H.R. 40, named after the broken promise of “40 acres and a mule” to enslaved people after the emancipation, was first proposed in 1989 by Representative John Conyers.

 

Dreisen Heath, US Program, Human Rights Watch

There’s a lot of pressure to be a Black woman in this space, to be a younger person in this space, pushing the boundaries.

 

So, even the writing process, is just like how can I make a compelling argument?

 

It’s also a painful feeling to talk about your history, to talk about even familial history that I don’t even totally know myself. I know I’m a descendant of slaves but I haven’t been able to connect all the dots.

 

Voice of Nicole Austin-Hillery, Human Rights Watch

I want you try to let go of the written word a little bit to speak from your heart, because you know those words Dreisen. They’re your words. You wrote them.

 

Wherever you have those notes, don’t let them be the “blanket to your Linus.” Okay? Really trust that you know this stuff and you do, Dreisen.

 

Dreisen Heath, US Program, Human Rights Watch

There needs to be accountability. That’s what I’m here to fight against: all systems of racism, all systems of oppression, and all systems of white supremacy.

 

They don’t belong in a place where we’re claiming that people should be free and have liberty because you can’t have liberty and be free with those types of dehumanizing systems.

 

Feb 17, 2021

 

Dreisen Heath, US Program, Human Rights Watch

Good morning. The sun is shining. It’s hearing day. Grateful to be alive. Grateful to have this

opportunity. Exciting stuff to come.

 

Representative Sheila Jackson Lee

I’m delighted to yield to our next witness. Miss Heath is Assistant Research and Advocate for the US Program of Human Rights Watch, a leading domestic research and advocacy {organization] as well as human rights around the world. Welcome and you’re recognized for five minutes.

 

Dreisen Heath, US Program, Human Rights Watch

On behalf of Human Rights Watch, it is an honor to be here today. Thank you to the subcommittee for this opportunity to testify about this important piece of legislation. The US has never fully or properly reckoned with the gross human rights violation of chattel slavery and the post-Emancipation racist policies that continue to impact Black people in the US today. If racial justice is ever to be achieved, repair needs to be part of the equation. Congress should be asking how.
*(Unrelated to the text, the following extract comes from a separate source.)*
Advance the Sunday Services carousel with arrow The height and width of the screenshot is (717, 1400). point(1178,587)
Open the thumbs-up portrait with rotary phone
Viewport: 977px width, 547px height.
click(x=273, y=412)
How can we provide comprehensive repair for your grave and systemic failures connected to slavery and what steps must we take to get there?

 

Representative Sheila Jackson Lee

Thank you so very much for your testimony that is so provocative and well-detailed. Thank you for being here this morning. We appreciate it very much.

 

Dreisen Heath, US Program, Human Rights Watch

Hi.

Allyna, Dreisen’s Mom

Hey Dries. How are you?

 

Dreisen Heath, US Program, Human Rights Watch

Feeling relieved. We done went over the hurdle.

 

Allyna, Dreisen’s Mom

You did it.

 

Dreisen Heath, US Program, Human Rights Watch

I know.

 

Allyna, Dreisen’s Mom

You did it. Oh my gosh I’m so proud of you.

 

Dreisen Heath, US Program, Human Rights Watch

Thank you, mom.

 

Dreisen Heath, US Program, Human Rights Watch

We’re at a turning point in US history right now that will chart our course for either destruction, further destruction or for healing and repair. I know what side I want to be on.